Rows of pointing data:
=====

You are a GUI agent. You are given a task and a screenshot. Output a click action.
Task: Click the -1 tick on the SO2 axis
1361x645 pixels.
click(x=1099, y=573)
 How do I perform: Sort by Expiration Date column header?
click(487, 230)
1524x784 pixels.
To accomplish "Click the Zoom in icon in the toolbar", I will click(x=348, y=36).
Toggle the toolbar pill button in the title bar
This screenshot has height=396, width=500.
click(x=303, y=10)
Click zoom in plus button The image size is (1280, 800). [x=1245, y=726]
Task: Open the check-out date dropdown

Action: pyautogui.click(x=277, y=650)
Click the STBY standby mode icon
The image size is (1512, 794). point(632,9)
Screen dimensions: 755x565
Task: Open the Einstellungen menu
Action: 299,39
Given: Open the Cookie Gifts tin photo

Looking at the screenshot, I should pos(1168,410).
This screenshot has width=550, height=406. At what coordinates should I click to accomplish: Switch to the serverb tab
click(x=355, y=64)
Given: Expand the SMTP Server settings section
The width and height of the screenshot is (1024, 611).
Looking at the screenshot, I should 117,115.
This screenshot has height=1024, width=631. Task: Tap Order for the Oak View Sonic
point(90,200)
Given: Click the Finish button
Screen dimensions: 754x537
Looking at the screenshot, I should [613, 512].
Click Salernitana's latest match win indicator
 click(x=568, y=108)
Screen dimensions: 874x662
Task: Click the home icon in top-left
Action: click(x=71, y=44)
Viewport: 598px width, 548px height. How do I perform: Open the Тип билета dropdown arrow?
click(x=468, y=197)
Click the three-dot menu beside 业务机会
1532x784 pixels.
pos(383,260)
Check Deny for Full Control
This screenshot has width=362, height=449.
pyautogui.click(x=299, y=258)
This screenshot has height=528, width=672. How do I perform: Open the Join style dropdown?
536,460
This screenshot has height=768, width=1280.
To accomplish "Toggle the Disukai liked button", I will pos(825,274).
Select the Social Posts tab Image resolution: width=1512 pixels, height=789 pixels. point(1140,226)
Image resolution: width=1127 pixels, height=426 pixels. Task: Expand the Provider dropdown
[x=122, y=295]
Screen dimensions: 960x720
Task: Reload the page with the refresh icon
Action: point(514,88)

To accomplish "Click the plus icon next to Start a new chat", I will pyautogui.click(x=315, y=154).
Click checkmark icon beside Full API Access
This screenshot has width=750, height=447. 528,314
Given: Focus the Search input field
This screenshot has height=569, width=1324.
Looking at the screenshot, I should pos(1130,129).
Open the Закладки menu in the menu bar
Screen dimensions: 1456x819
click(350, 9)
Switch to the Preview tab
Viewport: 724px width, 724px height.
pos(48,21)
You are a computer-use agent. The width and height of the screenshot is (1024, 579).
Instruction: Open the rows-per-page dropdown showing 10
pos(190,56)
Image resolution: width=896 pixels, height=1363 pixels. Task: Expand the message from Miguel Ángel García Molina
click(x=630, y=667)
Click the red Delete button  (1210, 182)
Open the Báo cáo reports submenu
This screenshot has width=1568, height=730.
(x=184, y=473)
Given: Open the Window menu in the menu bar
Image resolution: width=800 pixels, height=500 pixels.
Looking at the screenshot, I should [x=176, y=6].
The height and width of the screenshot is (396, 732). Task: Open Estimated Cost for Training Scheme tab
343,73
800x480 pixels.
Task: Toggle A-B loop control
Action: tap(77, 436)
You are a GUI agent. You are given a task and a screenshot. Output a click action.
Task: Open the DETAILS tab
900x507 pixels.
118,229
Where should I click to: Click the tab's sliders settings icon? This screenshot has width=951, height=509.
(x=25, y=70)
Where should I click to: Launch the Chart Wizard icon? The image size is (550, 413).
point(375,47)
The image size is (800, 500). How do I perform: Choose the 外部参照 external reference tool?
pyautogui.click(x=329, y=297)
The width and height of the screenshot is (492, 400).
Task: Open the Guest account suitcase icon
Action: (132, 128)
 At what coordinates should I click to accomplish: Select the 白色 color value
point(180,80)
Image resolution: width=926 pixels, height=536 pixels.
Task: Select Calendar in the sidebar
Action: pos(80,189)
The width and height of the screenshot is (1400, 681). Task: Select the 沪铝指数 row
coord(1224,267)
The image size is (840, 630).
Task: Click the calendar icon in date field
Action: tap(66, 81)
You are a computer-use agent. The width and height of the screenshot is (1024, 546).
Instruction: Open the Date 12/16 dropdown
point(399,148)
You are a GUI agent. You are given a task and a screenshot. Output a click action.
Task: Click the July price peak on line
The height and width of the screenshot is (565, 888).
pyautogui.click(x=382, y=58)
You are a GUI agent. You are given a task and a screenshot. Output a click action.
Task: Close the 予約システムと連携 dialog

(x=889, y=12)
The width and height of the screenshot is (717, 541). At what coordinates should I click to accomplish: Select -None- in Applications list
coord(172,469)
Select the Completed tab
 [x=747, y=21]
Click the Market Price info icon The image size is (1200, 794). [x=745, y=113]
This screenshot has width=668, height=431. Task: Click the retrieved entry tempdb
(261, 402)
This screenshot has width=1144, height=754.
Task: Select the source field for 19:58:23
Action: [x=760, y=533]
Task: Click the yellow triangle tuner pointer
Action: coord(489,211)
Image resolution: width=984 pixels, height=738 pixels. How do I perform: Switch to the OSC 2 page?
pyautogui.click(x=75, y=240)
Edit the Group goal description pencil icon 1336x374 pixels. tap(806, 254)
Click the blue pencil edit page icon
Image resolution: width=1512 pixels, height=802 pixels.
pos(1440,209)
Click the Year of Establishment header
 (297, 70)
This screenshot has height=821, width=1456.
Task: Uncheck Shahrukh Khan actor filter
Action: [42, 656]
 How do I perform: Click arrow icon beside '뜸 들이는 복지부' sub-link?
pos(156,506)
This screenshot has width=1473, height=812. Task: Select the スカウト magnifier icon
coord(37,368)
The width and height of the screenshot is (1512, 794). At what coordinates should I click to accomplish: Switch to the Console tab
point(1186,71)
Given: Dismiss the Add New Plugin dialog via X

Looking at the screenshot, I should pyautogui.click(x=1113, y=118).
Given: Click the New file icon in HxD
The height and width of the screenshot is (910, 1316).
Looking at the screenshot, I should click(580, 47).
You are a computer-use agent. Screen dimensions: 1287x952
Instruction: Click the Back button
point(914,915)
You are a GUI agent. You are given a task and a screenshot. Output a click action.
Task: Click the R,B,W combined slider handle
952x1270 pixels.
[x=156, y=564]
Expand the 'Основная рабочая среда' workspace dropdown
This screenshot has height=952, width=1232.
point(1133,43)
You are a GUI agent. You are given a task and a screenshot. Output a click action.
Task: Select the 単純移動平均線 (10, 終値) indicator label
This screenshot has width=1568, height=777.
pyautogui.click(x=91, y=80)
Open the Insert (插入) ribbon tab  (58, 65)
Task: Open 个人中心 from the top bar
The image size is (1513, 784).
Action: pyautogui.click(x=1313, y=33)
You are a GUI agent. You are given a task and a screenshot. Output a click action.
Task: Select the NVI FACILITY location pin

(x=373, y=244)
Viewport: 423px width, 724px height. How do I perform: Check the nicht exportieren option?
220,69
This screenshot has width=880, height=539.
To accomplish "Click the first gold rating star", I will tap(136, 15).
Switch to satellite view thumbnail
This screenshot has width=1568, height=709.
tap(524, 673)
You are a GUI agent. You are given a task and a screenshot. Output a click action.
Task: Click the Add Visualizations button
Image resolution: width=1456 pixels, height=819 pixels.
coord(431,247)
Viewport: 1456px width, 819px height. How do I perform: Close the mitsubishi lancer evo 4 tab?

=====

Problem to solve: Recast the stretch of entries from the line containing "Given: Expand the" through the line containing "Select the Social" as a JSON list of strings, with one string per line and blank lines omitted.

Task solution:
[
  "Given: Expand the SMTP Server settings section",
  "The width and height of the screenshot is (1024, 611).",
  "Looking at the screenshot, I should 117,115.",
  "This screenshot has height=1024, width=631. Task: Tap Order for the Oak View Sonic",
  "point(90,200)",
  "Given: Click the Finish button",
  "Screen dimensions: 754x537",
  "Looking at the screenshot, I should [613, 512].",
  "Click Salernitana's latest match win indicator",
  " click(x=568, y=108)",
  "Screen dimensions: 874x662",
  "Task: Click the home icon in top-left",
  "Action: click(x=71, y=44)",
  "Viewport: 598px width, 548px height. How do I perform: Open the Тип билета dropdown arrow?",
  "click(x=468, y=197)",
  "Click the three-dot menu beside 业务机会",
  "1532x784 pixels.",
  "pos(383,260)",
  "Check Deny for Full Control",
  "This screenshot has width=362, height=449.",
  "pyautogui.click(x=299, y=258)",
  "This screenshot has height=528, width=672. How do I perform: Open the Join style dropdown?",
  "536,460",
  "This screenshot has height=768, width=1280.",
  "To accomplish \"Toggle the Disukai liked button\", I will pos(825,274).",
  "Select the Social Posts tab Image resolution: width=1512 pixels, height=789 pixels. point(1140,226)"
]